(Bloomberg) -- Bernie Sanders said he would meet with adversaries, including North Korea’s Kim Jong Un, but that he would do so better prepared than President Donald Trump.
“Meeting with people who are antagonistic is, to me, not a bad thing to do,” the Democratic presidential candidate said in an interview with CBS’s “60 Minutes” that will air in full on Sunday.
Trump has met with the North Korean leader three times -- in Singapore, in Vietnam, and most recently in June at the Demilitarized Zone separating South and North Korea.
The pair have discussed sanctions and North Korea’s nuclear program but the U.S. has been unsuccessful in persuading Kim to give up his nuclear arsenal. Negotiations between Washington and Pyongyang have stalled for now, and Kim has pressed ahead with missile testing.
“I think, unfortunately, Trump went into that meeting unprepared. I think it was a photo opportunity -- and did not have the -- kind of the diplomatic work necessary to make it a success,” Sanders said. It was unclear which of the meetings he was referring to.
“But I do not have a problem with sitting down with adversaries all over the world,” Sanders said in a partial transcript released by the network.
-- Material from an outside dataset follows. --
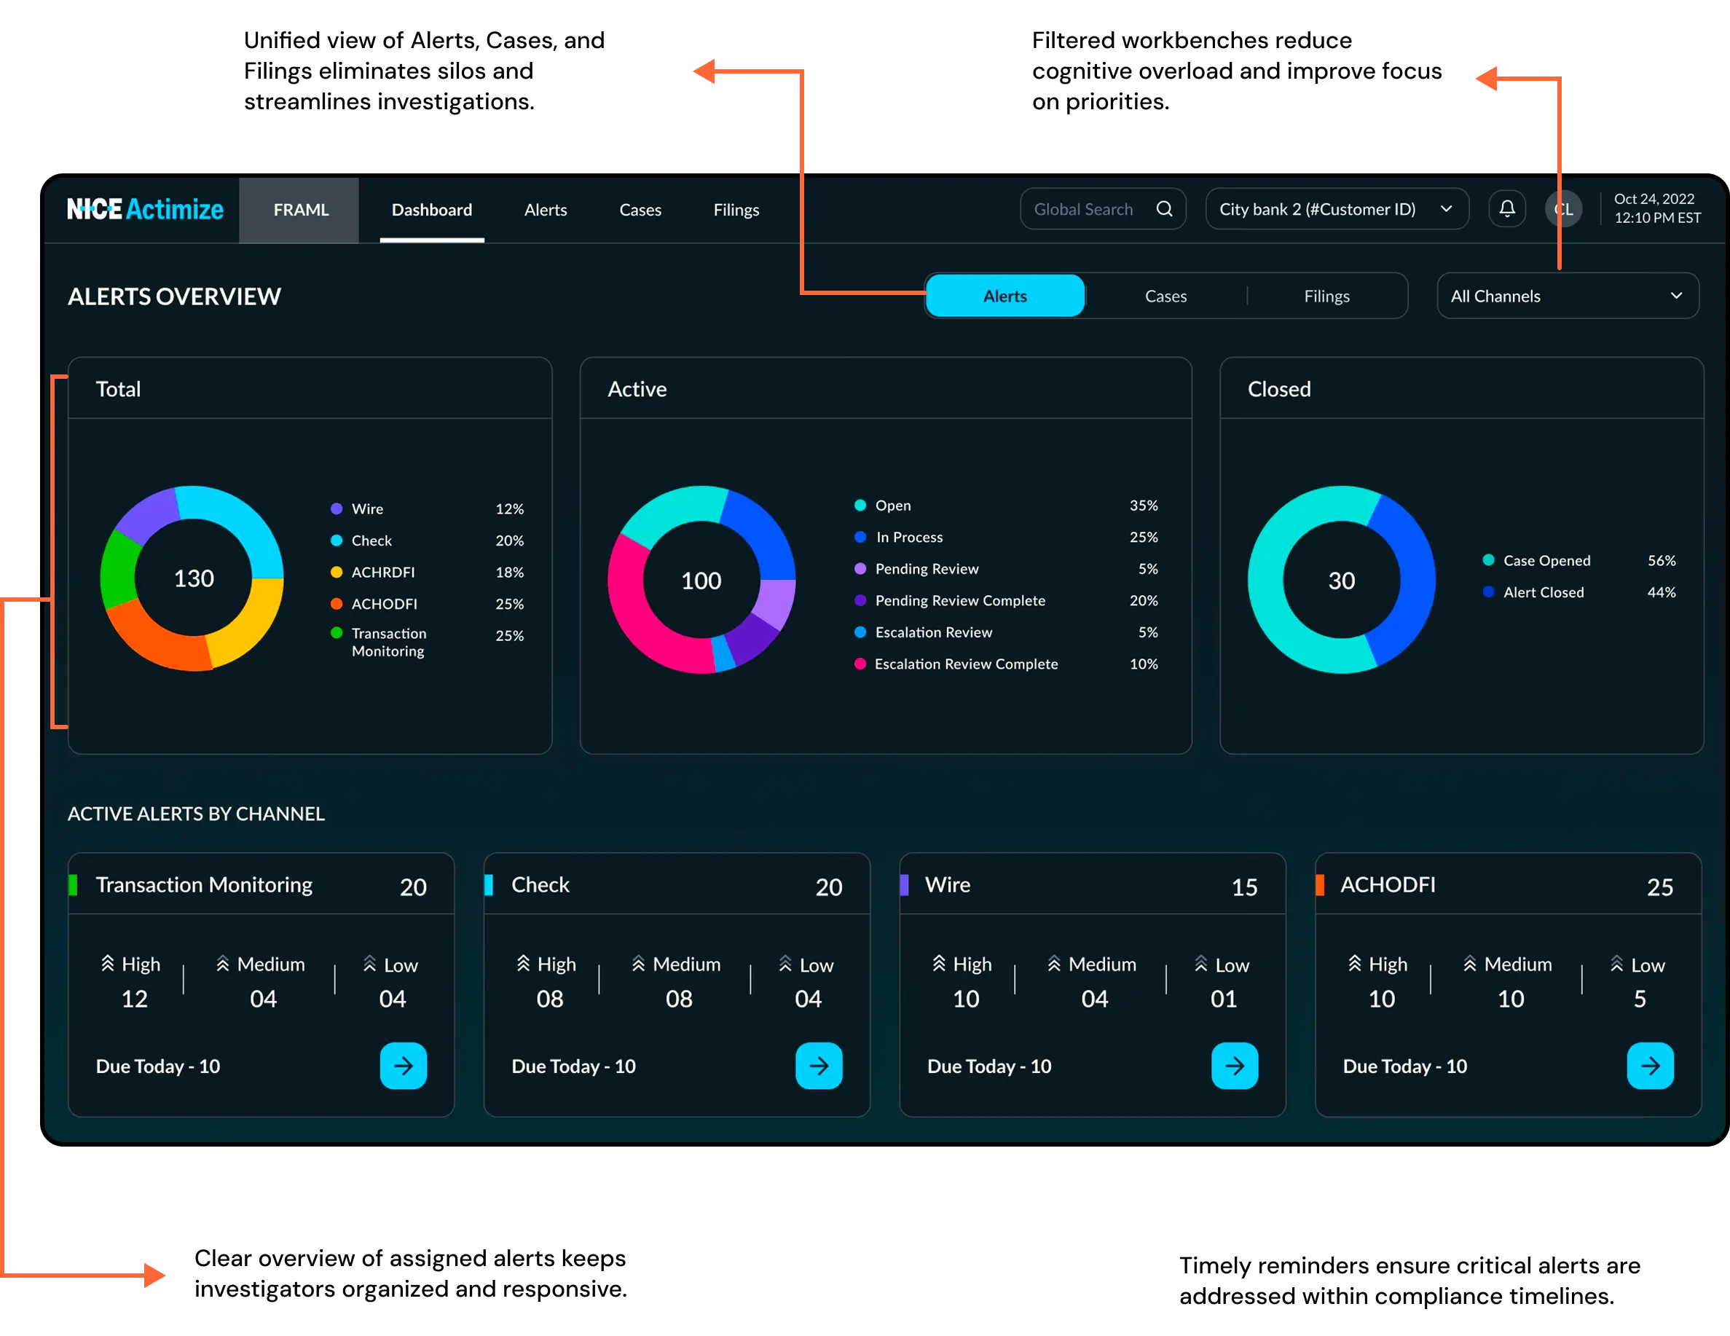The width and height of the screenshot is (1730, 1336).
Task: Click the notification bell icon
Action: (x=1507, y=209)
Sanders, who’s said he wants the U.S. to withdraw from foreign military engagements, said there are circumstances in which military action is warranted, such as “threats against the American people.”“You know, hopefully as -- as rare -- as possible. But, yeah, we have the best military in the world,” he said.
Attacks on allies would also be a justification for U.S. military involvement, Sanders said. “I believe in NATO. I believe that the United States, everything being equal, should be -- working with other countries in alliance, not doing it alone.”
He also said the U.S. should intervene if China were to take military action against Taiwan.
“We have got to make it clear to countries around the world that we will not sit by and allow -- invasions to take place, absolutely,” Sanders said.
The Vermont senator decisively won the Nevada caucuses on Saturday to cement his place as the front-runner for the Democratic nomination to take on Trump in November.